[Begin]

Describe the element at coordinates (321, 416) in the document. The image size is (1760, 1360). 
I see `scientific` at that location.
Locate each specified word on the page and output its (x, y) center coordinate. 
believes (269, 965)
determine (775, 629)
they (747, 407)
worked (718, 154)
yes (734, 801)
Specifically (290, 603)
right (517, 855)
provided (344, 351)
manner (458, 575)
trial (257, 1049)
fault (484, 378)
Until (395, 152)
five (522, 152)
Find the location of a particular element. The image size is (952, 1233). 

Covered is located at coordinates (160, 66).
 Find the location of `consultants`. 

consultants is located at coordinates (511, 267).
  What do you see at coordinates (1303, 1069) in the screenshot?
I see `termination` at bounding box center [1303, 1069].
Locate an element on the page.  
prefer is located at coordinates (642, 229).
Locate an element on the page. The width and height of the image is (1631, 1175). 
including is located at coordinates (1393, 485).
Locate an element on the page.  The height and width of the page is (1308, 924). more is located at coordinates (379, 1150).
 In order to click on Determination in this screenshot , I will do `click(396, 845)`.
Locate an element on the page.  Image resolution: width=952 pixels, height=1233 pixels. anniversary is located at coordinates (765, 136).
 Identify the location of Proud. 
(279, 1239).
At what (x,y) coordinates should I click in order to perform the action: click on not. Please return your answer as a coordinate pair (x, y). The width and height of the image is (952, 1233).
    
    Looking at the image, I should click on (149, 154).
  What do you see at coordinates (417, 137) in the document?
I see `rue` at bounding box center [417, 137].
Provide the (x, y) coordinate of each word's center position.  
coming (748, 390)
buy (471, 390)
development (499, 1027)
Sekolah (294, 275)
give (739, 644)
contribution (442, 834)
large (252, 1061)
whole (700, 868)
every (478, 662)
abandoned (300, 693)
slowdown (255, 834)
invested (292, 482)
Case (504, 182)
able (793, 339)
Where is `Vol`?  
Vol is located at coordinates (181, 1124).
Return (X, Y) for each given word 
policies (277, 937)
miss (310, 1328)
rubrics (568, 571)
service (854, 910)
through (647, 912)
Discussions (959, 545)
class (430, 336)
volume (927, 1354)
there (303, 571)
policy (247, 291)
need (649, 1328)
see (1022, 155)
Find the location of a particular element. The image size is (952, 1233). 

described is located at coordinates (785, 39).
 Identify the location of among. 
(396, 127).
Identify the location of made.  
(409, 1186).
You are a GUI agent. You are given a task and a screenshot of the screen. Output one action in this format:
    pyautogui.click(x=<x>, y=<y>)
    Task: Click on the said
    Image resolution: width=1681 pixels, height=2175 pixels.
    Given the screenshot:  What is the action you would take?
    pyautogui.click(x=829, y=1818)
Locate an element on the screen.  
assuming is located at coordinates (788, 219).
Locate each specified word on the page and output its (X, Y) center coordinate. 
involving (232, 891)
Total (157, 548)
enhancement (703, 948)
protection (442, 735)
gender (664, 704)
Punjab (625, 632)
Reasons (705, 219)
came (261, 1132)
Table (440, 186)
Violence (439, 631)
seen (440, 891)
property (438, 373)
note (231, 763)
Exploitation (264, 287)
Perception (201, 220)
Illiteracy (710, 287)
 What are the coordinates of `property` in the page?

[End]

> [Objective]: Reproduce the entire listing above line for line, without changing anything.

> [Response to this task]:
Describe the element at coordinates (321, 416) in the document. The image size is (1760, 1360). 
I see `scientific` at that location.
Locate each specified word on the page and output its (x, y) center coordinate. 
believes (269, 965)
determine (775, 629)
they (747, 407)
worked (718, 154)
yes (734, 801)
Specifically (290, 603)
right (517, 855)
provided (344, 351)
manner (458, 575)
trial (257, 1049)
fault (484, 378)
Until (395, 152)
five (522, 152)
Find the location of a particular element. The image size is (952, 1233). 

Covered is located at coordinates (160, 66).
 Find the location of `consultants`. 

consultants is located at coordinates (511, 267).
  What do you see at coordinates (1303, 1069) in the screenshot?
I see `termination` at bounding box center [1303, 1069].
Locate an element on the page.  
prefer is located at coordinates (642, 229).
Locate an element on the page. The width and height of the image is (1631, 1175). 
including is located at coordinates (1393, 485).
Locate an element on the page.  The height and width of the page is (1308, 924). more is located at coordinates (379, 1150).
 In order to click on Determination in this screenshot , I will do `click(396, 845)`.
Locate an element on the page.  Image resolution: width=952 pixels, height=1233 pixels. anniversary is located at coordinates (765, 136).
 Identify the location of Proud. 
(279, 1239).
At what (x,y) coordinates should I click in order to perform the action: click on not. Please return your answer as a coordinate pair (x, y). The width and height of the image is (952, 1233).
    
    Looking at the image, I should click on (149, 154).
  What do you see at coordinates (417, 137) in the document?
I see `rue` at bounding box center [417, 137].
Provide the (x, y) coordinate of each word's center position.  
coming (748, 390)
buy (471, 390)
development (499, 1027)
Sekolah (294, 275)
give (739, 644)
contribution (442, 834)
large (252, 1061)
whole (700, 868)
every (478, 662)
abandoned (300, 693)
slowdown (255, 834)
invested (292, 482)
Case (504, 182)
able (793, 339)
Where is `Vol`?  
Vol is located at coordinates (181, 1124).
Return (X, Y) for each given word 
policies (277, 937)
miss (310, 1328)
rubrics (568, 571)
service (854, 910)
through (647, 912)
Discussions (959, 545)
class (430, 336)
volume (927, 1354)
there (303, 571)
policy (247, 291)
need (649, 1328)
see (1022, 155)
Find the location of a particular element. The image size is (952, 1233). 

described is located at coordinates (785, 39).
 Identify the location of among. 
(396, 127).
Identify the location of made.  
(409, 1186).
You are a GUI agent. You are given a task and a screenshot of the screen. Output one action in this format:
    pyautogui.click(x=<x>, y=<y>)
    Task: Click on the said
    Image resolution: width=1681 pixels, height=2175 pixels.
    Given the screenshot:  What is the action you would take?
    pyautogui.click(x=829, y=1818)
Locate an element on the screen.  
assuming is located at coordinates (788, 219).
Locate each specified word on the page and output its (X, Y) center coordinate. 
involving (232, 891)
Total (157, 548)
enhancement (703, 948)
protection (442, 735)
gender (664, 704)
Punjab (625, 632)
Reasons (705, 219)
came (261, 1132)
Table (440, 186)
Violence (439, 631)
seen (440, 891)
property (438, 373)
note (231, 763)
Exploitation (264, 287)
Perception (201, 220)
Illiteracy (710, 287)
 What are the coordinates of `property` in the page?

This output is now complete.